Task description: Tally up every line in the records beneath that has "green", and write down only the total.

------------

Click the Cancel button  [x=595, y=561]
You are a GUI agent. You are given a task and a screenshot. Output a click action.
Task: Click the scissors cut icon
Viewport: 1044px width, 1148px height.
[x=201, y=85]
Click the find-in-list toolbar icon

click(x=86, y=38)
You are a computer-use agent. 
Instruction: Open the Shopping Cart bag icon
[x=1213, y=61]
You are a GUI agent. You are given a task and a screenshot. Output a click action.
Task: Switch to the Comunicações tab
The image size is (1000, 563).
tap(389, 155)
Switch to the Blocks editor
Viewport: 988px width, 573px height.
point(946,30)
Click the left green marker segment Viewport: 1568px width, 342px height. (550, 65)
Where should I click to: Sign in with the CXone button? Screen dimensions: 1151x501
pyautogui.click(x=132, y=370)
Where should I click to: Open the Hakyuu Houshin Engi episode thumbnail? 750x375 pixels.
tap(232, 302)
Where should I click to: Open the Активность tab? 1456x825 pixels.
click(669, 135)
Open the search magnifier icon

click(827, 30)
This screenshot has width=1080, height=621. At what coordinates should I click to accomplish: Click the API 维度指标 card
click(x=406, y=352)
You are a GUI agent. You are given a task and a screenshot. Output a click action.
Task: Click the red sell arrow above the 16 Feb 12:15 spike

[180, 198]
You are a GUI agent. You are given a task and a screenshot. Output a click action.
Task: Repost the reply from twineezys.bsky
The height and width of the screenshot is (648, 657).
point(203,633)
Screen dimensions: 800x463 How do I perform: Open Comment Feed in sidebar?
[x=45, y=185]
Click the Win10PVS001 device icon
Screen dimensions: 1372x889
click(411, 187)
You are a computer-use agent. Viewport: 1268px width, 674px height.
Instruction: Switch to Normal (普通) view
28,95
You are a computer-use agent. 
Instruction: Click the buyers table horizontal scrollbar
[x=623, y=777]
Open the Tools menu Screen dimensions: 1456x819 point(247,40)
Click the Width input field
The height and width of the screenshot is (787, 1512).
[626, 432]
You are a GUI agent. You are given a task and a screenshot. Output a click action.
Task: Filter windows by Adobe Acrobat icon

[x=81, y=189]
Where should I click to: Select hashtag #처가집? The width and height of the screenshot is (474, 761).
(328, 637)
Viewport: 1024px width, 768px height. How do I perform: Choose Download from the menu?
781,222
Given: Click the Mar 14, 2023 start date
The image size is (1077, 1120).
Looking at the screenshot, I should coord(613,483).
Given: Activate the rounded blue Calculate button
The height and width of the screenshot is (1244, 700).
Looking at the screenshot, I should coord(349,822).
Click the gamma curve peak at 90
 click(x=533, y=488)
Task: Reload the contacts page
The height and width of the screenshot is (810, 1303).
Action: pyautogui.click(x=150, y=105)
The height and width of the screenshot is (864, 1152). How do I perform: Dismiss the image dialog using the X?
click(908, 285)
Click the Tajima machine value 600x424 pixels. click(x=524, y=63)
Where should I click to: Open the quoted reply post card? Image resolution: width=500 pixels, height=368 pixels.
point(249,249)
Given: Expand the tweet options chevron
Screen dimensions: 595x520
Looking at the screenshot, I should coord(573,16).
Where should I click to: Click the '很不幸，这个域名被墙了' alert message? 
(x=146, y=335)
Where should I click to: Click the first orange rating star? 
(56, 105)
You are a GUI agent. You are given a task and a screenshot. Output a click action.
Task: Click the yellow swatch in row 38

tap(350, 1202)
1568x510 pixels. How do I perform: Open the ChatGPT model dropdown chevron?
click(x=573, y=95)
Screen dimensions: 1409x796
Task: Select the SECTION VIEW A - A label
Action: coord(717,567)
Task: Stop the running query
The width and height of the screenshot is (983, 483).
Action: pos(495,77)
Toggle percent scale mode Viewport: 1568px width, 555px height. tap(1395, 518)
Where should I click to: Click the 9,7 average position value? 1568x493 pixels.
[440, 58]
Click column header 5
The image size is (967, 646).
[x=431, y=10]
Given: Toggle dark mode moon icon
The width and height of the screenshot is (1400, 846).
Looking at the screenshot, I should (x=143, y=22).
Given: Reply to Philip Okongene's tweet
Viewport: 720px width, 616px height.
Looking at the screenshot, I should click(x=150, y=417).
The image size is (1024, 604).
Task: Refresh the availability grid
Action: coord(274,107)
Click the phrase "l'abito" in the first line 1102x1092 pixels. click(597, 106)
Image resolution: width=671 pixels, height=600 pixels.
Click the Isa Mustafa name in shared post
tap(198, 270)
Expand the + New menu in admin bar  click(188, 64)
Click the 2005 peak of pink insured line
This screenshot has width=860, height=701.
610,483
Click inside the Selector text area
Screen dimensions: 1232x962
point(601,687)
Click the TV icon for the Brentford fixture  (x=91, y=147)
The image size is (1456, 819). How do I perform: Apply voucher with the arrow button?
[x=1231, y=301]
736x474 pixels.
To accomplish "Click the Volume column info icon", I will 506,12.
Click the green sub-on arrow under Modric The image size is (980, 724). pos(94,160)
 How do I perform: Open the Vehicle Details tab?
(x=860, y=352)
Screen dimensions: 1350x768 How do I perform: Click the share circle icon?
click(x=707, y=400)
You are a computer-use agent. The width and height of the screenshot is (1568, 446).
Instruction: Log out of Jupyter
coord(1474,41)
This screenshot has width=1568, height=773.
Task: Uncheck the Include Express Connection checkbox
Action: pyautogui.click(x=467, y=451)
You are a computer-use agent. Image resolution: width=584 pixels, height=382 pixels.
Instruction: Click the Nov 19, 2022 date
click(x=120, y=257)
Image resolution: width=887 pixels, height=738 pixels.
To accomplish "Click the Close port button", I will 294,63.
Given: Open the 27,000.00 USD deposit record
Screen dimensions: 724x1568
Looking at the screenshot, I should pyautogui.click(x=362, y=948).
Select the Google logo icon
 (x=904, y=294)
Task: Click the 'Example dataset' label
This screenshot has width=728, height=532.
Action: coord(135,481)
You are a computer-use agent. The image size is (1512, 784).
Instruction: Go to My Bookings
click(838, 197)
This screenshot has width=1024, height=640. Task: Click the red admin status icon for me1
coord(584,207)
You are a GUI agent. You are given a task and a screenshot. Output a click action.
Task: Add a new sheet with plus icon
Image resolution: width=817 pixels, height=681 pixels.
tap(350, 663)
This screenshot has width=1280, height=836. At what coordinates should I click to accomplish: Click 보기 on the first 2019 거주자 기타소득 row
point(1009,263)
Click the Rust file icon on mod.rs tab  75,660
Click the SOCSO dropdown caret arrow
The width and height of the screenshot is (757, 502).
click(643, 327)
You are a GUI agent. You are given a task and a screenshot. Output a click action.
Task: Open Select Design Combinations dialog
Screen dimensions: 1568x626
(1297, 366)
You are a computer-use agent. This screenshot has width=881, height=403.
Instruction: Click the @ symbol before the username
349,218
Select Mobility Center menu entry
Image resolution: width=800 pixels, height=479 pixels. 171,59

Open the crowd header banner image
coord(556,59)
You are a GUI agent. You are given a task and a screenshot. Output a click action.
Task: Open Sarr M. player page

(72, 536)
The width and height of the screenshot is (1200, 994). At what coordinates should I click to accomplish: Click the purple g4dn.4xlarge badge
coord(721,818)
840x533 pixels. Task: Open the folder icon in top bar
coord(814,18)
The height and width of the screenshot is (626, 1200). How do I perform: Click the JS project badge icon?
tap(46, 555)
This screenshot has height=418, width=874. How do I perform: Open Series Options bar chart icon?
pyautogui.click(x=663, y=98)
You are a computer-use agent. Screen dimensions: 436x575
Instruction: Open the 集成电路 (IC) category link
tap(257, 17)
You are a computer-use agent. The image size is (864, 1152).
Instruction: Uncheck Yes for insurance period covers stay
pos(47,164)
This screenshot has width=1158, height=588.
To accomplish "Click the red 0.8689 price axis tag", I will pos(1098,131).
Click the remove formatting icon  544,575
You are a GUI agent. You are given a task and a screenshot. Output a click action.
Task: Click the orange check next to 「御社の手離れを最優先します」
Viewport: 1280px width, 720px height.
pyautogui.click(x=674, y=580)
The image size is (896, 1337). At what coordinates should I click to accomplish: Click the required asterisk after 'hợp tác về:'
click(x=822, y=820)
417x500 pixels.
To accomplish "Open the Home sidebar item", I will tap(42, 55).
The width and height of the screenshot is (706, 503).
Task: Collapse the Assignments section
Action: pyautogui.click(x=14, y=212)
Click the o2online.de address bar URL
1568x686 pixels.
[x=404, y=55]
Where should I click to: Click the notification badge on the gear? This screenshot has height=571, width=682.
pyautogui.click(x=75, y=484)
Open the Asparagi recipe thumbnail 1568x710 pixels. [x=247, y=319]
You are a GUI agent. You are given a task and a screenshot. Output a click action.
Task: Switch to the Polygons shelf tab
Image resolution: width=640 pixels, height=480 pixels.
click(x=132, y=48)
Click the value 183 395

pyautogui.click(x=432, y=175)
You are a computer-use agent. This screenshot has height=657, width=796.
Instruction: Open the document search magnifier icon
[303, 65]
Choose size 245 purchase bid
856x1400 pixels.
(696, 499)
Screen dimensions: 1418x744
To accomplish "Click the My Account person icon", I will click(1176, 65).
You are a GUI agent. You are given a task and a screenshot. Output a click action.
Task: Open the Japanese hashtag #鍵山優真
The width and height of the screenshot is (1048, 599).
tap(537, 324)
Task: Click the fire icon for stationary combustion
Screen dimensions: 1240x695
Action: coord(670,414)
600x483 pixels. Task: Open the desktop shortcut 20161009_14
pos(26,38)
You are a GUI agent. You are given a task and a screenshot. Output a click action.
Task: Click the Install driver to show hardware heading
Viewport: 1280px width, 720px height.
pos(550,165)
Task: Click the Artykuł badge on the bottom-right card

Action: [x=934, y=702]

------------

Your solution: 2